Well, I've more than once shared here some charts of pickups played direct to the board and suggesting how their "cumulative" frequency response was following their resonance peak with such or such RC load, etc.
But as a matter of fact, thinking that two pickups sound the same because they have same resonant peaks / Q factors is like considering that two human beings are identical because they share a same silhouette on a picture, for instance - comparison inspired by what Bill Lawrence was saying about the size of shoes and to take with a grain of salt: I'm joking to dedramatize what is after all a rather futile question.
Again, non linear properties and what happens in the time domain are to take in account IME and IMO (and are to me a missing link from physics to psychoacoustics / human perception) when
two pickups share a same resonance peak but still sound different in a same guitar / with identical settings - which is not rare at all...
(my bolding)
"Identical settings" is an interesting notion when in comes to solid-body guitars. Whenever someone says - as they commonly do in forums - "I have two guitars that are identical" (usually followed by "except for the wood"

), it's almost always the case that they have very little idea of what "identical" means. Thirty years of measurements of real guitars by (guitar-playing) scientists has shown that there are many, many things that can affect the sonic profile of solid-body electric guitars. Many are not well-known to players. Many are difficult to check. Many are difficult to fully control.
Changing pickups involves a number of possible changes in factors that have been shown to be sonically influential. The strings usually have to come off, which means that the guitar may have new strings. String sonic variability is a thing, as are aging efffects. We do not actually know how much the distance of a pickup from the strings has to change in order to produce a sonic difference hear-able by x% of people in a blinded test.
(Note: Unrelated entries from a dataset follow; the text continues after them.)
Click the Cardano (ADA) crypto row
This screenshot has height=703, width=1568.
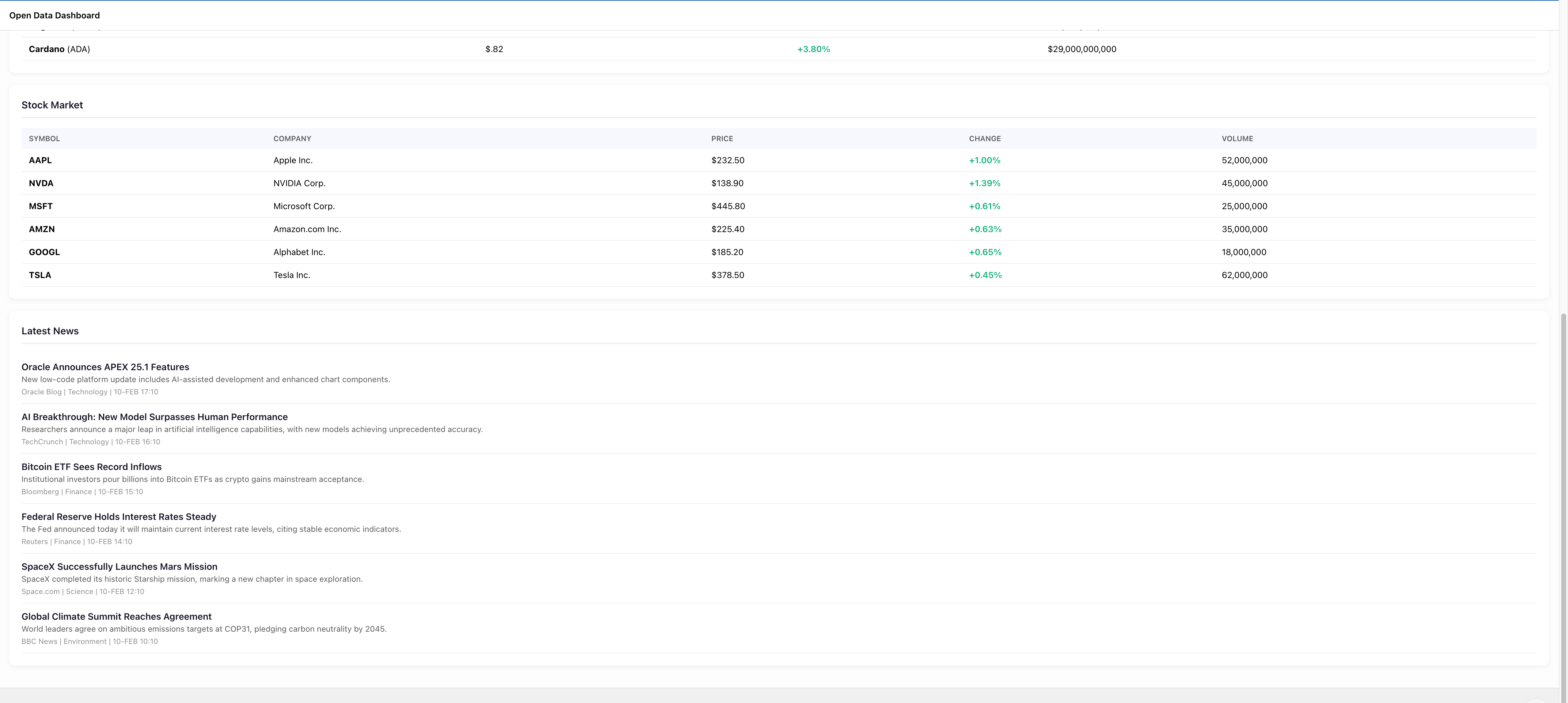point(59,49)
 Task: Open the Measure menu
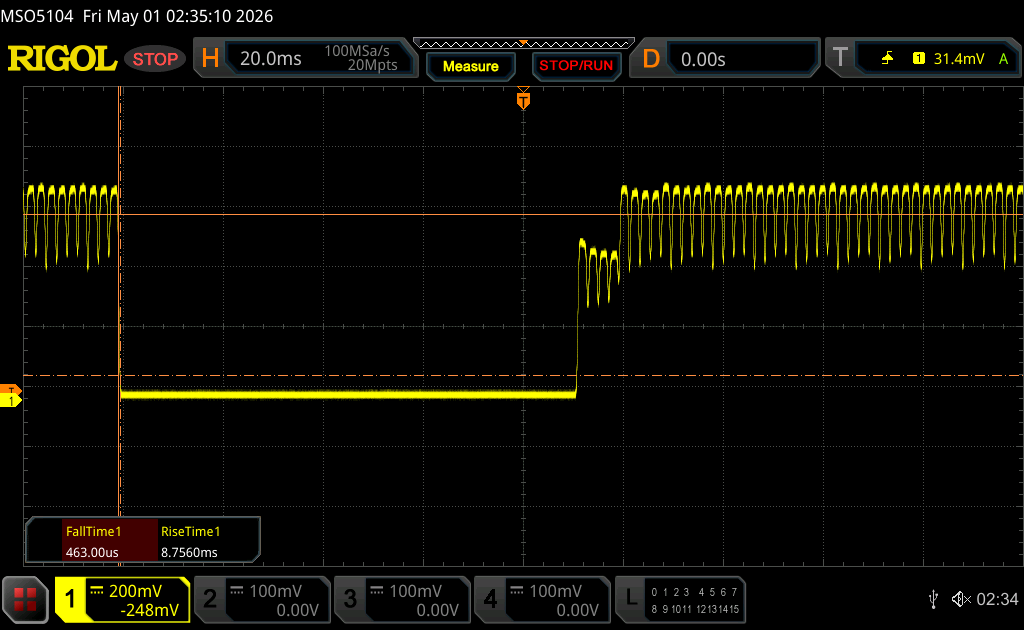tap(471, 66)
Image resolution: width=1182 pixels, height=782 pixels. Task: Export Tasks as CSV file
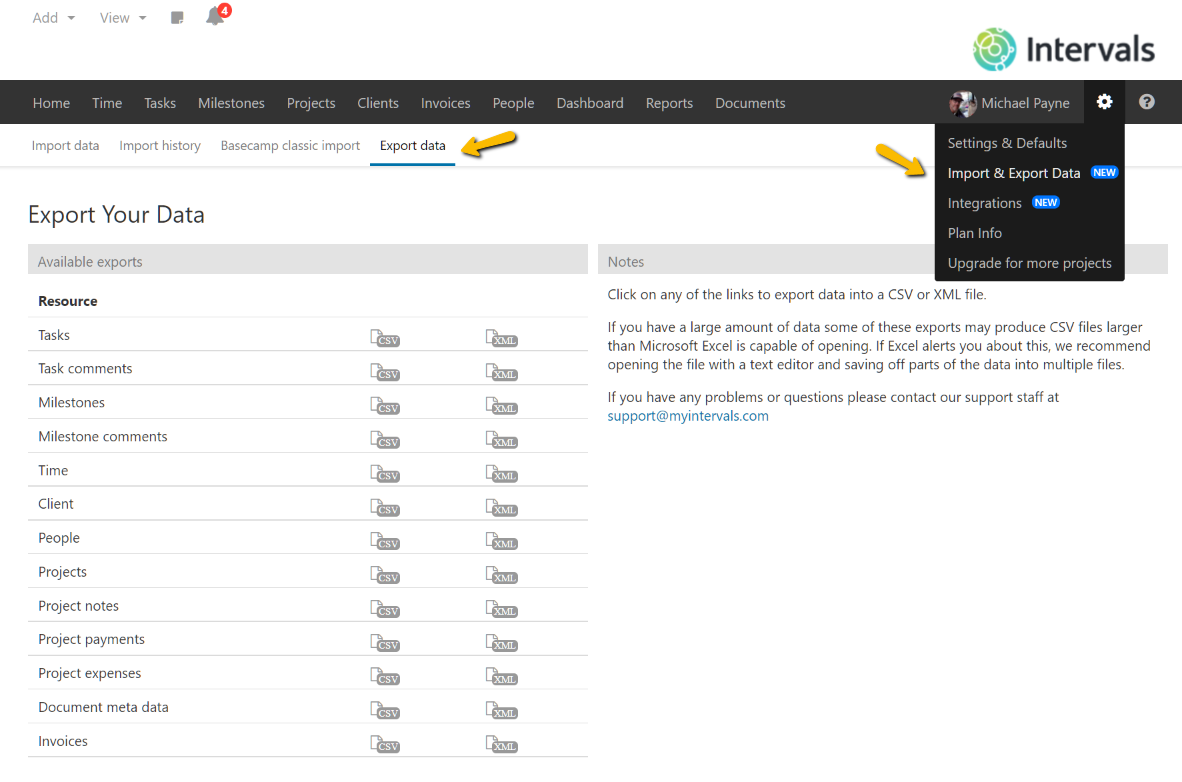pyautogui.click(x=384, y=339)
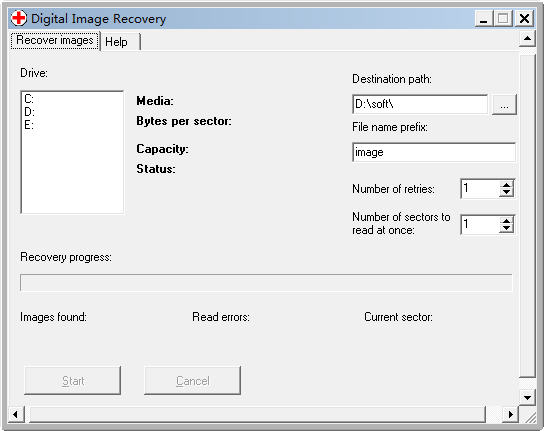Click the vertical scrollbar down arrow
This screenshot has width=544, height=431.
(x=527, y=397)
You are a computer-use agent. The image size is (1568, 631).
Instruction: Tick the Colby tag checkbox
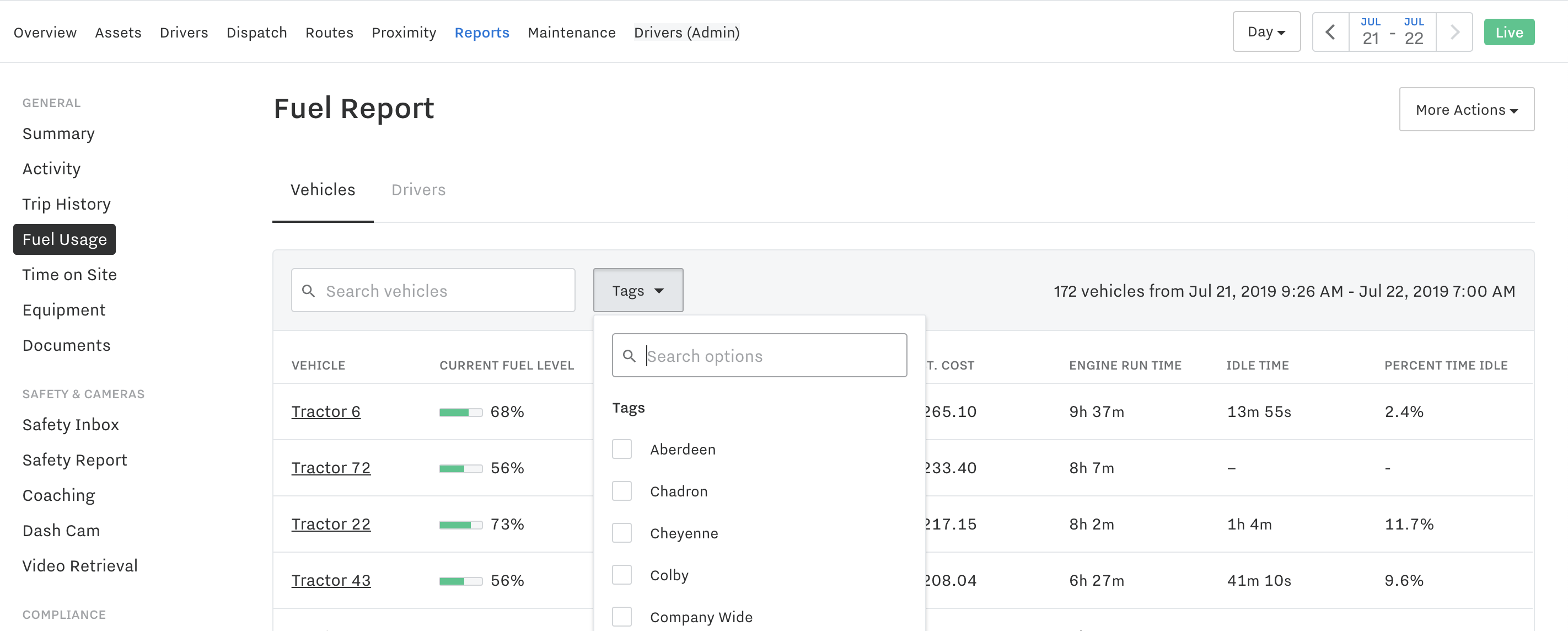click(621, 574)
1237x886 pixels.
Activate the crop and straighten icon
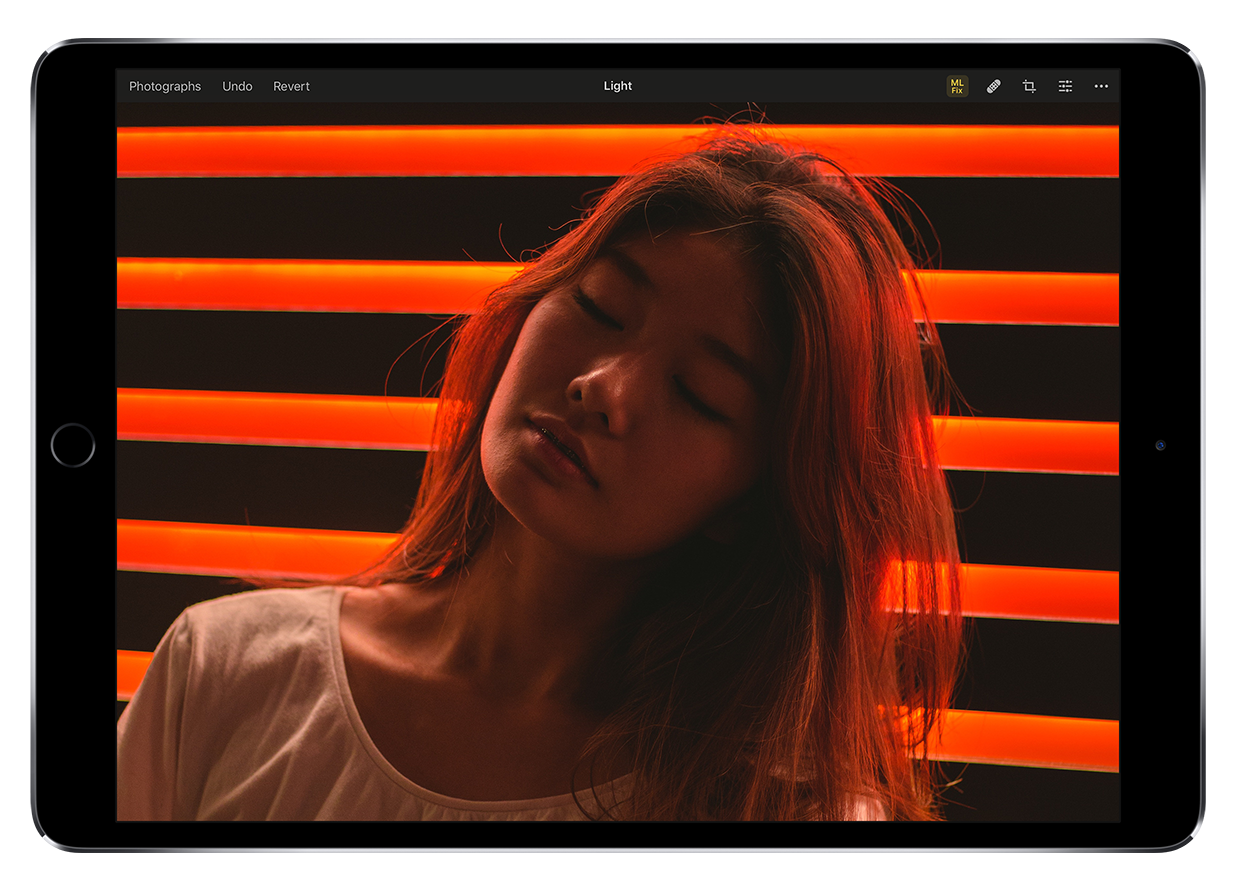coord(1029,86)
Yet we rarely see any real precision applied to equating pickup heights.
Where pickups have different magnets, you would need to know the magnet strength vs distance function (inverse square or inverse cube) for each magnet, so that you could equate the field strength to which the string is exposed for each pickup (incidentally there is little reason to believe that different Alnico grades have different
intrinsic "sounds" - but they do have different, easily-measured strengths ... that is likely why pickups with different Alnico grades can sound different*). If the string is saturated by both magnets at their particular heights then that no longer matters.
*which means that changing magnets would be no different to changing pickup heights
You said "same resonance peak". Did you mean same Q factor too ? Which two pickups have the same resonance peak and Q factor yet sound different when the magnet effect is normalized as above ?
And one would also need to measure the magnet strength of each pole piece or at each strings' screw. Which is not that hard to do with a gaussmeter. There is considerably published evidence that common pickups do not always have consistent magnet strength across all pole piece magnets or along the length of a pickup bar magnet (eg Zollner 2014; Jungmann 1994).
Jungmann, T. (1994). Theoretical and Practical Studies on the Behaviour of Electric Guitar Pick-Ups. Diploma Thesis, Electrical Engineering Degree, Helsinki University of Technology.
Zollner, M. (2014). Magnetic pickups. Ch 5 in:
Physics of the Electric Guitar.
https://www.gitec-forum-eng.de/the-book/
So there's no single test or measurement that tells the whole story. But suggesting as other people do, that we need to learn all about coil wire dimensions, insulation and variability, different magnet manufacturing techniques, variations in bobbin geometry or winding techniques, would be moving us further
away from the relatively simple measurements that have a predictable
direct effect on key aspects of how a pickup sounds ... rather than closer to that understanding.